IEEE Std. 1666™-2011 Available as Free Download

In November 2011 I blogged the IEEE Standards Association (SA) approved a revision to the popular SystemC standard, known officially as IEEE Std. 1666™-2011.  One of the key elements of this standard includes the addition of Transaction Level Modeling (TLM).  I pointed to several online resources to learn more about the revised SystemC standard in that blog.  But missing from the list of resources was information on how to get the revised standard from the IEEE.  As I concluded my blog, I indicated that the final editorial review and formatting for publication was underway and that I would report back when this work was completed.

IEEE Std 1666-2011I can report that the IEEE SA concluded their editing of the specification and it is now ready for download.  Many of you know the prior version of the SystemC standard was available for free download and have wondered if this would be the same for this revision update.  The good news is the revision update is available as a free download as well.  If you wish to have a printed and bound copy, that too is available, but that will have to be purchased.

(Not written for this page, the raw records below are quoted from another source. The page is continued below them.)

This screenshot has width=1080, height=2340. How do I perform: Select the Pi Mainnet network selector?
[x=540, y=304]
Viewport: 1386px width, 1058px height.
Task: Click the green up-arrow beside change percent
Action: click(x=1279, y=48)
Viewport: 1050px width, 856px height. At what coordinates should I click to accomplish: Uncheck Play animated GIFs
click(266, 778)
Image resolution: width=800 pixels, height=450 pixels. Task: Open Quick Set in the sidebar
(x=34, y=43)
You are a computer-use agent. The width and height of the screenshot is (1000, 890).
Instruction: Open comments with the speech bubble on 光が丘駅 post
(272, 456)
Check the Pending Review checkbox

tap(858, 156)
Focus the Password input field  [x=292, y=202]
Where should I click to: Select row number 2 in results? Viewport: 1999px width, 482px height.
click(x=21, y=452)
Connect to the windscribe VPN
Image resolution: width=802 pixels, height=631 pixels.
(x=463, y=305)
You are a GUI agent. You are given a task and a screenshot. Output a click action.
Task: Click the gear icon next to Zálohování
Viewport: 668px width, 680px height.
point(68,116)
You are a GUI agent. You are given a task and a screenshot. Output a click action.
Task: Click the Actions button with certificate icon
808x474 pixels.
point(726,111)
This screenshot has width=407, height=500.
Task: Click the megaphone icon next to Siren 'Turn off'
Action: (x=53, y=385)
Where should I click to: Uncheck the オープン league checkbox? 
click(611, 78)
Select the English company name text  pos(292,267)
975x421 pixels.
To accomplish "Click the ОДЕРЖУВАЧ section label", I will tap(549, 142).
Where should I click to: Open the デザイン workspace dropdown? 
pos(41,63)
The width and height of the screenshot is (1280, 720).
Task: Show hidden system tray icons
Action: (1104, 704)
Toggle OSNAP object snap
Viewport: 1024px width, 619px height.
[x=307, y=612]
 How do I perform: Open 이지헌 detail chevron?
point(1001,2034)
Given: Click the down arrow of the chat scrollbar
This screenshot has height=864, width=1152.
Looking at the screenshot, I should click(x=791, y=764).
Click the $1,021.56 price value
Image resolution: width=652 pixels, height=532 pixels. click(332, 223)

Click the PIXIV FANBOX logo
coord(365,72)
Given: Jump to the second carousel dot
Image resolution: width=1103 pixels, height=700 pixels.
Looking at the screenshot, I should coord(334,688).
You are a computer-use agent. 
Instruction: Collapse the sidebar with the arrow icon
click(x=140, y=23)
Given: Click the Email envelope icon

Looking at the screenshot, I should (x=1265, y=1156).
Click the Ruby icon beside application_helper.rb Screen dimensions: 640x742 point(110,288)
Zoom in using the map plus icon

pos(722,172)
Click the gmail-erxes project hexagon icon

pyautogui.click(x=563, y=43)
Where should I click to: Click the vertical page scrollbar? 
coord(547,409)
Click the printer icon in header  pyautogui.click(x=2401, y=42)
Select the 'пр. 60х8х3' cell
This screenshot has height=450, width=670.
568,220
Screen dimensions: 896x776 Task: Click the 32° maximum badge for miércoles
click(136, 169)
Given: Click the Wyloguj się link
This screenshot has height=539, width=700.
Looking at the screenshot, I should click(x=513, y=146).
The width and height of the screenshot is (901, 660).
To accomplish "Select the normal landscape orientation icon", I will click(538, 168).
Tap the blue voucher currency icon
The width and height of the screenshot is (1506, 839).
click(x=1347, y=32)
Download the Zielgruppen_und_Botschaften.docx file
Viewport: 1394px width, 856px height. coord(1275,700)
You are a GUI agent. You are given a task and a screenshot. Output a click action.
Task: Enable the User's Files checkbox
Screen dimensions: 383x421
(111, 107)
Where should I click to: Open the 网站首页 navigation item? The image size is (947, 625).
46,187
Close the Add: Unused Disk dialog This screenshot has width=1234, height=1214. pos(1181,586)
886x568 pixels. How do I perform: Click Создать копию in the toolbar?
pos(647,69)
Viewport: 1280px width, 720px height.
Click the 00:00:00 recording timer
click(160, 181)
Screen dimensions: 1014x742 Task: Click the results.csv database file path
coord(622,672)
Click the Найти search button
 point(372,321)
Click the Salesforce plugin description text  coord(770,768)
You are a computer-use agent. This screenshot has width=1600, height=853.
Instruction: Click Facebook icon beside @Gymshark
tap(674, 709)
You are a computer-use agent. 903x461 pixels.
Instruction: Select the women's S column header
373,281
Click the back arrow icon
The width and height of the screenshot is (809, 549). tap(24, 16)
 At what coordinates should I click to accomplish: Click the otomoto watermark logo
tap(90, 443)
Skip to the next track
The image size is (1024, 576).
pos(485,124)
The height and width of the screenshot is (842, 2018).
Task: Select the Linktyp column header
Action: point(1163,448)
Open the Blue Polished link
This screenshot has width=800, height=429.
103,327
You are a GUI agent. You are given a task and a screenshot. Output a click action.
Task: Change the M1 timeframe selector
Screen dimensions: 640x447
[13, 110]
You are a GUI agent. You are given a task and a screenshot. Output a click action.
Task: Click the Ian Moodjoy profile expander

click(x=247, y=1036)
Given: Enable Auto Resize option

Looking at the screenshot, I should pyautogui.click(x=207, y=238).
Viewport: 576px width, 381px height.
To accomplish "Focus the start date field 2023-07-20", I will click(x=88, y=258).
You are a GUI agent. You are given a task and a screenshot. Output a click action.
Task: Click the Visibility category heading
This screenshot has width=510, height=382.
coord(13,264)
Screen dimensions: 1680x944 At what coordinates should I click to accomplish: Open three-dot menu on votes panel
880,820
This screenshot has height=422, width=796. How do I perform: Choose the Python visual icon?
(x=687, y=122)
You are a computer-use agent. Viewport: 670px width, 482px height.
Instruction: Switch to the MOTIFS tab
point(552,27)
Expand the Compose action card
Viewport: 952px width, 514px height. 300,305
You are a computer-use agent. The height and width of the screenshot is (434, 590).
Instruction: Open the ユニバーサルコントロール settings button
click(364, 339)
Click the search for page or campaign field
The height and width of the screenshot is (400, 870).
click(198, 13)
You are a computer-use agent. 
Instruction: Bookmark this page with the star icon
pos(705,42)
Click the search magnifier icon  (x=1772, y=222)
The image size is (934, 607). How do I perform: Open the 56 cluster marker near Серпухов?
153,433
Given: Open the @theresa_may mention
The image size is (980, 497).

IEEE Std. 1666-2011 is part of the “IEEE Get Program” that offers individuals the ability to retrieve, download and print one copy of the standard for free.  Click on the link above to get your personal copy of the standard.  You will need to share some basic information with the IEEE on your user type (Academic, System/Semiconductor Company,  EDA Company, IP Company or Other).  This is certainly worth if for a free copy.

The original standard, IEEE Std. 1666™-2005, had more than 50,000 free downloads since it was made available and I expect this version to do even better.  With the addition of TLM to the standard and the move up in abstraction to handle system design requirements, the need for this standard is even more pressing today.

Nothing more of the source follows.